I decided that I wasn’t meant to eat out so instead I would cook at home. I bought some milk from Sainsburys for 45p and headed back. Pancakes don’t require many ingredients and I already had flour and eggs. I double checked my recipe against the one on the dedicated pancakesite and the rest was quite easy.
100g (4oz) plain flour
300ml (1/2 pint) milk
optional pinch salt
sugar and lemon juice to serve
oil for frying
1. Add the flour and salt to a bowl and make a well in the middle.
2. Add the egg and slowly stir in with the flour.
3. Add the milk slowly until it’s all combined.
4. Heat some oil or butter in the frying pan.
5. Pour some mixture over the surface of the pan and wait until one side cooks.
6. Flip pancake over and slide on to plate when done.
I didn’t have any creme fraiche or poached fruit so it was sugar on the pancake, I then rolled it up and sprinkled sugar on top.
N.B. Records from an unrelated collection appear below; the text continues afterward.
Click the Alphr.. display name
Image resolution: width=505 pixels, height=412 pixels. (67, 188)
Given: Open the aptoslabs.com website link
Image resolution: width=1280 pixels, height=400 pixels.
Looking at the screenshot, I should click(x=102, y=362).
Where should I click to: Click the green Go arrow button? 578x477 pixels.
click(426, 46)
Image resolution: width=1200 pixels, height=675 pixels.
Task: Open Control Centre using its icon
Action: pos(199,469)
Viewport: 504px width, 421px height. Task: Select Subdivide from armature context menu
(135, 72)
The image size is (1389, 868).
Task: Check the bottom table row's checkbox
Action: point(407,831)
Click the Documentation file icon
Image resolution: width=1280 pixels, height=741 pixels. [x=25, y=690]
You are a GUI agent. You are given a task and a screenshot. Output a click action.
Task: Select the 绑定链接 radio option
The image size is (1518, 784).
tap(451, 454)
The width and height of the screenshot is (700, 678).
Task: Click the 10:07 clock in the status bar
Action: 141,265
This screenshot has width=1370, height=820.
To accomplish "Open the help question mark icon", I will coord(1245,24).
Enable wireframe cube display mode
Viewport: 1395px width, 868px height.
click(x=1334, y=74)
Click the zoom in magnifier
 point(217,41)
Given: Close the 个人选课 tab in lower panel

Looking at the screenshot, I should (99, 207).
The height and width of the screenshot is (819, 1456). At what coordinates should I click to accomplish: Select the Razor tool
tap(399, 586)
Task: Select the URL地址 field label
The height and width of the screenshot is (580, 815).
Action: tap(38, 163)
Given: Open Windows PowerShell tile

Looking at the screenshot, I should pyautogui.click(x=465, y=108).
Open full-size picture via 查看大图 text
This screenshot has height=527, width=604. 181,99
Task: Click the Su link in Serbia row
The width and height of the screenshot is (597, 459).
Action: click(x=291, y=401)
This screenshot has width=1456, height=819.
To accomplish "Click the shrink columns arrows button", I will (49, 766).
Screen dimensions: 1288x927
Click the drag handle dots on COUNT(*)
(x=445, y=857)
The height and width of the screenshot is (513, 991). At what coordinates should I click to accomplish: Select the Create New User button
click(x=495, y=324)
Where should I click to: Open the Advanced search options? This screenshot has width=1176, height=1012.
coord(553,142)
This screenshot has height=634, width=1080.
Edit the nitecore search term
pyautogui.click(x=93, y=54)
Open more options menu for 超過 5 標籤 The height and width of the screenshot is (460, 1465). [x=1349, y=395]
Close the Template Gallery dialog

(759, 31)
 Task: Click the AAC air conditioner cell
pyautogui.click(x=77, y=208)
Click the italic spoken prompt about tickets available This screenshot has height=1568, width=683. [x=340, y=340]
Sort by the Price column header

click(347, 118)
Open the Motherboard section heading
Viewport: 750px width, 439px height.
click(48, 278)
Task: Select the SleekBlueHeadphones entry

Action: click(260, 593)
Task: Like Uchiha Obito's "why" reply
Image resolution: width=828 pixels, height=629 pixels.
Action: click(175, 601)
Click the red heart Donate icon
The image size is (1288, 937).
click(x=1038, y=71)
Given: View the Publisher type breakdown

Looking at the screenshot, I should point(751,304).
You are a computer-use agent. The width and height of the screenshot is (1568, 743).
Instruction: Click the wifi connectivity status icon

Just the way my mum used to make them.
A post by eatbigbristol had me thinking about vegetarian dishes and not many recipes initially came to mind. This was surprising as most of the dishes I eat are veggie but they’re usually food thrown together or selected from a restaurant menu. Vegetarian dishes as intentional and known recipes aren’t that common for me but as a Greek-Australian there are plenty of traditional dishes with which I grew up. One of the most typical ones is tyropita (translated to cheese pie) and my mum’s version is wonderful and not as salty or fatty as most other ones. The dish is best used as a side rather than a main, or at least as an accompaniment:
6 eggs, 1 cup of milk, 150gm of cheddar, 150gm of feta, 150gm ricotta.
Salt and pepper for seasoning, filo pastry, butter (for drizzling).
Mix the eggs and milk. Grate or cut up the cheese into little pieces, mix in with the milk and eggs.
Melt and spread some butter on the tray (deep dish), lay down one layer of filo pastry, put some of the mix on (you will use it to distribute between all the layers so plan accordingly), add a layer of filo pastry, sprinkle some butter, more mix, and continue to do this until the last layer on top.
Sprinkle water and butter on the final layer. Before baking cut the tyropita into diagonals on one side, and then the other (the final pattern to be rhombus shaped pieces). Rough cuts are fine. You will need to cut again when baked and this will make it easier.
Bake for around 45 minutes at 180c.
I made this dish tonight for my housemate as he is having a very late night at work. The cheeses can be changed and variety is encouraged. I used double Gloucester cheese, feta and mozarella (Sainsburys had no ricotta) and the flat certainly smells lovely.